▶ **CONSIGNE A**
D'après l'extrait sur les enquêtes internes, pourquoi une entreprise peut-elle lancer une enquête interne à l'approche d'une opération de fusion-acquisition ? Répondez en une à trois phrases.

▶ **EXTRAIT DU DOCUMENT**

________________________

Si la plupart des enquêtes internes répondent à une alerte, il existe d’autres raisons moins graves de procéder à ce type d’exercice. Dans la perspective d’une opération de fusion-acquisition (en anglais M&A) imminente, les entreprises peuvent être tentées de prendre les devants. « Quand l’échéance d’une opération M&A se rapproche, une enquête interne permet d’anticiper les éventuelles questions qui se poseront dans le cadre des due diligences, souligne Blanche Balian. Ces dernières servent souvent d’argument pour assainir des pratiques jugées douteuses. » Selon l’avocate, les entreprises entament toutefois rarement cette démarche en l’absence totale d’alertes ou de signalements antérieurs. Le recours à l’enquête interne leur permet non seulement de faire la lumière sur les faits, mais également de prendre d’éventuelles mesures disciplinaires ou techniques (licenciement, contrôles renforcés, etc.). Ainsi, l’entreprise évite de compromettre l’opération de M&A en cours et se protège.

________________________

▶ **DONNÉES À UTILISER**

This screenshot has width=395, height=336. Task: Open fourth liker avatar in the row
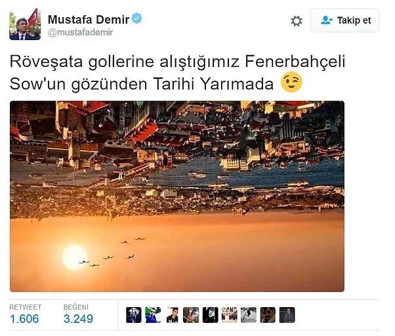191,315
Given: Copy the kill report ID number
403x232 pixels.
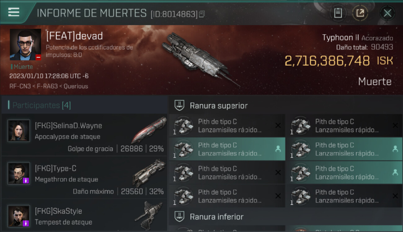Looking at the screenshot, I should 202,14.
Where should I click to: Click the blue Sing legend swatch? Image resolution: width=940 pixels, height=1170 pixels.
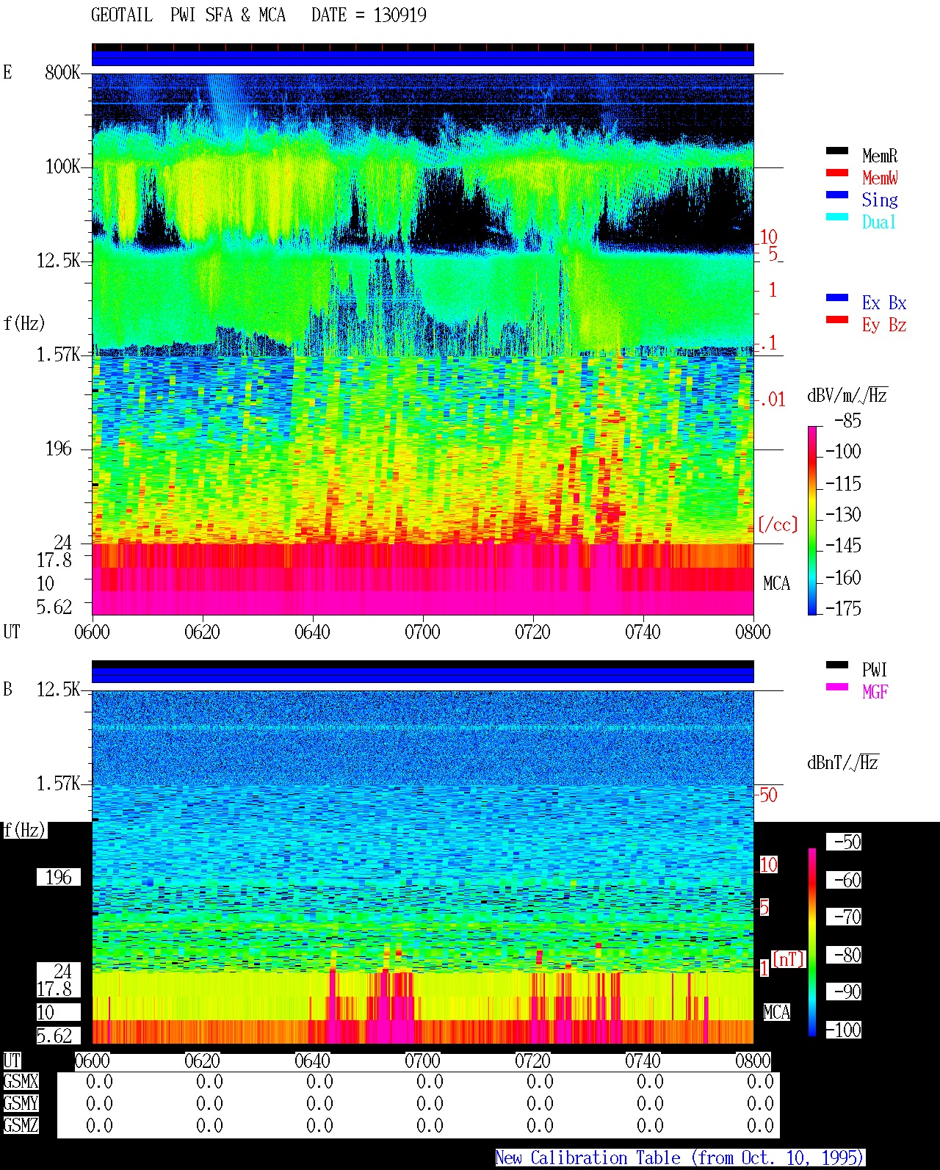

________________________

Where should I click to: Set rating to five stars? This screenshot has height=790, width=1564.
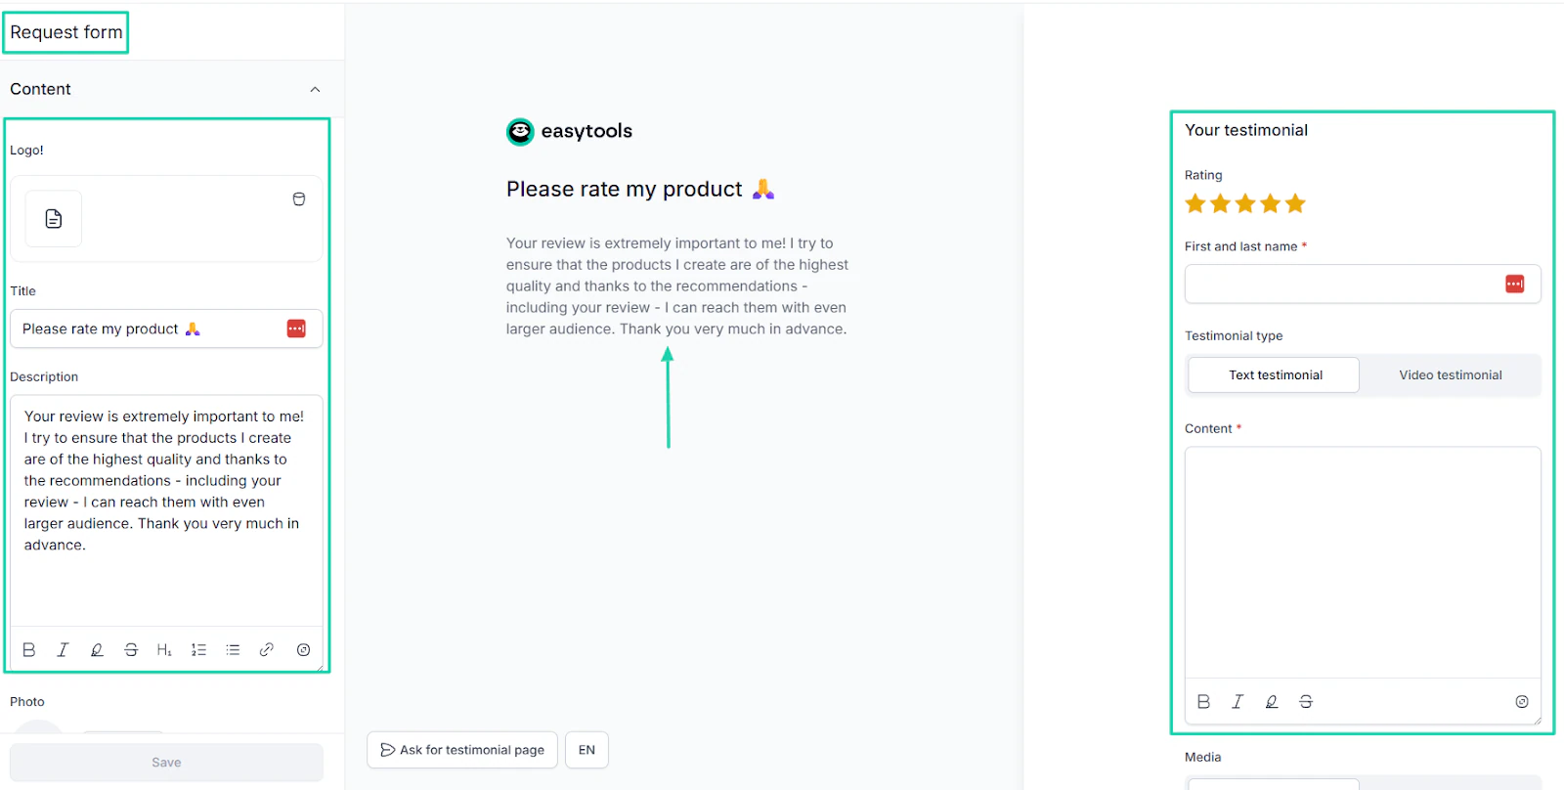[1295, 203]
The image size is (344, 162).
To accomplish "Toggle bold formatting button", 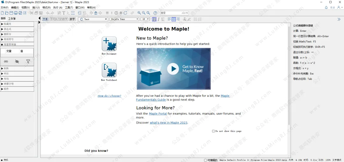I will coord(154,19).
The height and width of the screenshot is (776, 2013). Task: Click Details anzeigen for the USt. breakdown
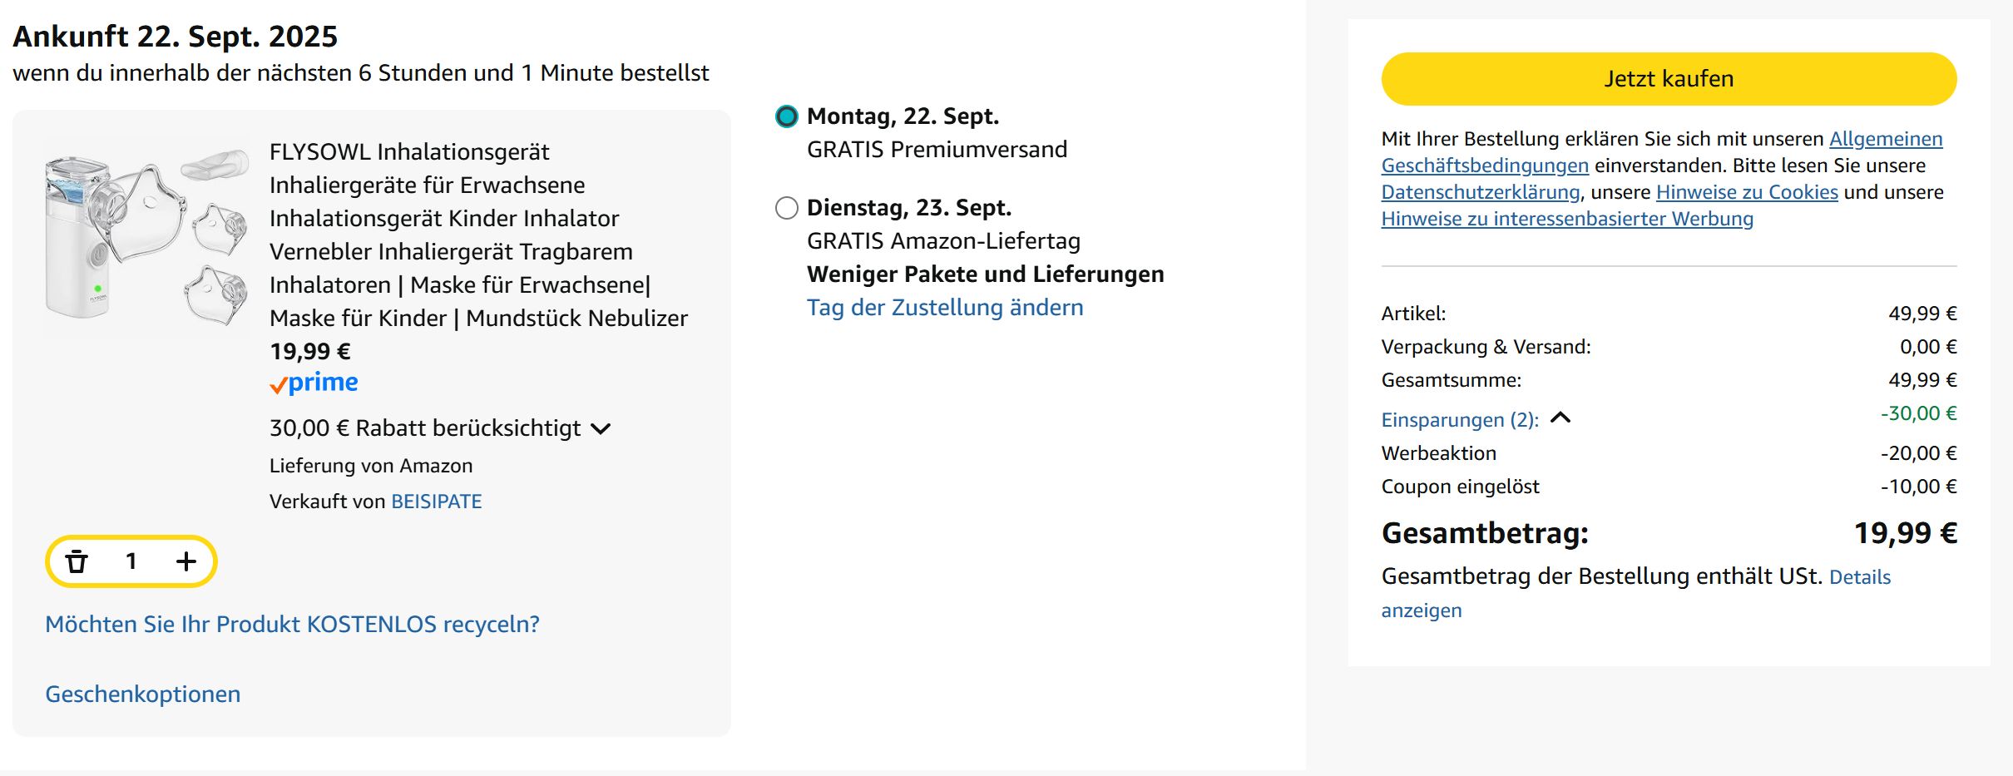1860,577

________________________

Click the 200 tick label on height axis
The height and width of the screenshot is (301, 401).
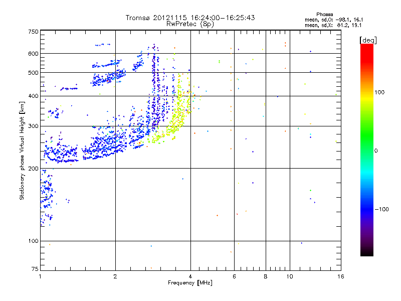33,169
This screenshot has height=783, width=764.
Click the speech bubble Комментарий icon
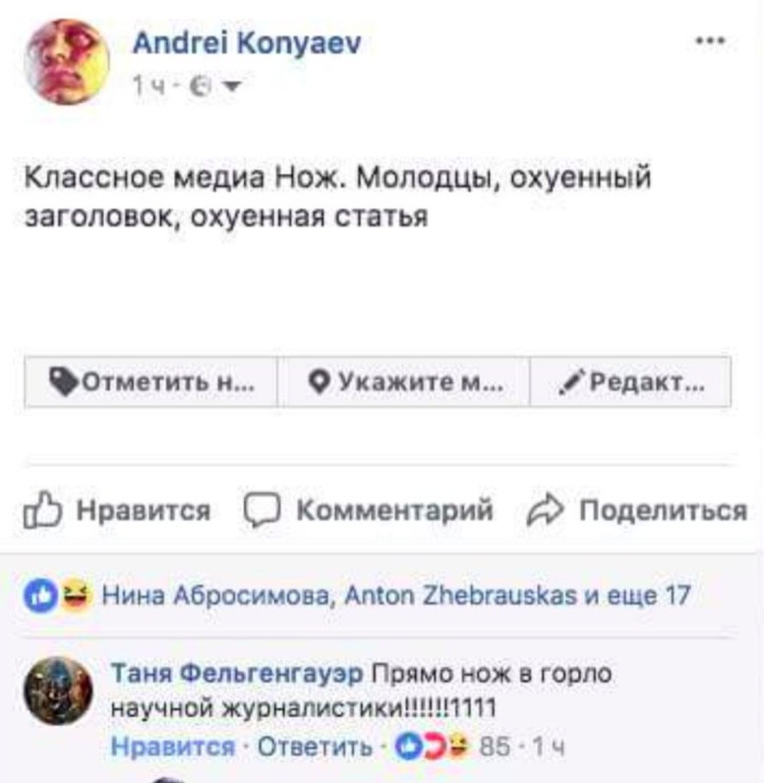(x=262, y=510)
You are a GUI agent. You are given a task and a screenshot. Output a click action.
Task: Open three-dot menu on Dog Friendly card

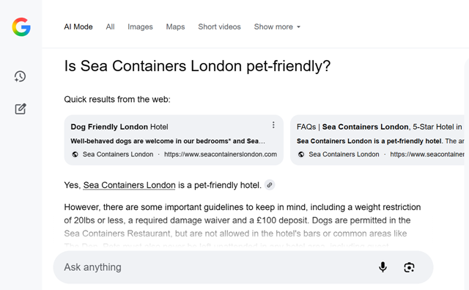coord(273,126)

________________________

▶ **CONSIGNE B**
Relevez chaque ligne des entrées où figure le mot « Open », en tenant compte de la casse.

▶ **RÉPONSE A**
Une enquête interne permet d'anticiper les questions que poseront les due diligences. Elle permet aussi de faire la lumière sur les faits et de prendre d'éventuelles mesures disciplinaires ou techniques. L'entreprise évite ainsi de compromettre l'opération en cours et se protège.

▶ **RÉPONSE B**
This screenshot has width=395, height=336. Task: Open fourth liker avatar in the row
Task: Open three-dot menu on Dog Friendly card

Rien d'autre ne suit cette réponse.